Phase 3 (2001-2004) of the HERITAGE Family Study started September 1, 2001. The main focus of Phase 3 is to expand and further refine the search for genes and mutations affecting cardiorespiratory endurance and cardiovascular disease and type 2 diabetes risk factors as well as their response to regular exercise.
As of September 1, 2004, there have beenmore than 120 publications in refereed journals. Because of the complexity and extent of the data obtained, it is not possible to summarize all or even a large part of the results. Nevertheless, results from one phenotype (VO2max ) should demonstrate the types and importance of findings in the HERITAGE Family Study.
One question asked was whether families had similar levels before training began. Relative to the phenotype of VO2max adjusted for age, sex, body mass and body composition, genetic factors explained about 40% of the variation.

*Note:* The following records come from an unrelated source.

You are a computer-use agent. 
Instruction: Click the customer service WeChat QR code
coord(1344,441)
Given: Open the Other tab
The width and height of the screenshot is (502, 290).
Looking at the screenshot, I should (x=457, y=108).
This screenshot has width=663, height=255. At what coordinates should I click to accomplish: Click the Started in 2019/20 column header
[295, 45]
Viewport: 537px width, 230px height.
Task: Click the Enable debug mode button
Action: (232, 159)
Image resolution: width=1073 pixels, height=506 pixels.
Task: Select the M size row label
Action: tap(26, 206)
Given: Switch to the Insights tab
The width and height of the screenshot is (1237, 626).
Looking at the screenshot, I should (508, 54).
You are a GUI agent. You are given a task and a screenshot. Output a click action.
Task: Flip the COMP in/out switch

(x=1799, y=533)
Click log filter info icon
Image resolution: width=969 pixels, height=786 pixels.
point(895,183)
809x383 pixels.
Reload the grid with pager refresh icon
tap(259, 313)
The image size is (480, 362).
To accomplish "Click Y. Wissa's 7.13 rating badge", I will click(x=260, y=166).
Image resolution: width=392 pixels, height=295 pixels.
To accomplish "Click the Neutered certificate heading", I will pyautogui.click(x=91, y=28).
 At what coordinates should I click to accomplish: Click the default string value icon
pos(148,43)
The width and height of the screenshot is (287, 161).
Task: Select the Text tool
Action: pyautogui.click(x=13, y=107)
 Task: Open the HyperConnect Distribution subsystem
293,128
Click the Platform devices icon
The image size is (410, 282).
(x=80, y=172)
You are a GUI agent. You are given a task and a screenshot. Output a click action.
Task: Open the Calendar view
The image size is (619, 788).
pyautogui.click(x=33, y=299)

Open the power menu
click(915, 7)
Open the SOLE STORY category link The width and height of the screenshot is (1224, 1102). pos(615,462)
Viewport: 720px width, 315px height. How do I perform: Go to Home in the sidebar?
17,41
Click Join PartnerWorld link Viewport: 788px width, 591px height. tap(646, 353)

There was a large variation in response to training at each of the centers. Although the average increase in VO2max was 19%, about 5% of the subjects had little or no change (<5%) and about 5% had an increase of 40 to >50%. This large variation occurred at all ages and at all levels of initial fitness and was similar for Blacks and Whites and for women and men. There was about 2.5 times more variance between families than within families for the gains in VO2max, and the maximal heritability reached 47%. However, there was no relationship between initial level of VO2max and the change in VO2max after training (r = 0.08). In other words, it appears that one set of genes influenced the initial level and another set of genes influenced the response to training. Hence, part of the genetic component for VO2max expresses itself only in response to an active lifestyle. We could not find non-genetic variables measured before training that would differentiate between responders and non-responders.
Because DNA is available from all subjects, studies have been undertaken to identify genes and mutations that are associated with the variability in responsiveness to training as well as VO2max in the sedentary state. For instance, several candidate genes have been investigated and a few have yielded positive results. One of them was the muscle form of the creatine kinase gene (CKM). A DNA sequence variant in this gene was shown to be associated with the trainability of VO2max. For example, about 30% of the low responders (the lowest decile of delta VO2max) were homozygotes for this variant while there were no homozygotes among the high responders (upper decile). A genomic scan study performed with highly polymorphic markers has yielded a few promising chromosomal regions that may harbor genes for VO2max in the sedentary state or its trainability. These chromosomal regions are being further investigated with denser sets of markers. Similar projects are being pursued for all HERITAGE phenotypes including blood pressure, lipids and lipoproteins, glucose and insulin phenotypes, abdominal visceral fat, stroke volume, cardiac output and others.
Results from the HERITAGE Family Study have important implications for understanding human variation in a variety of physiological variables and risk factors for common chronic diseases. In addition, because of the large number of subjects who completed the same standardized training program, data can be analyzed for the effects of or interactions with sex, race, age and initial levels of fitness.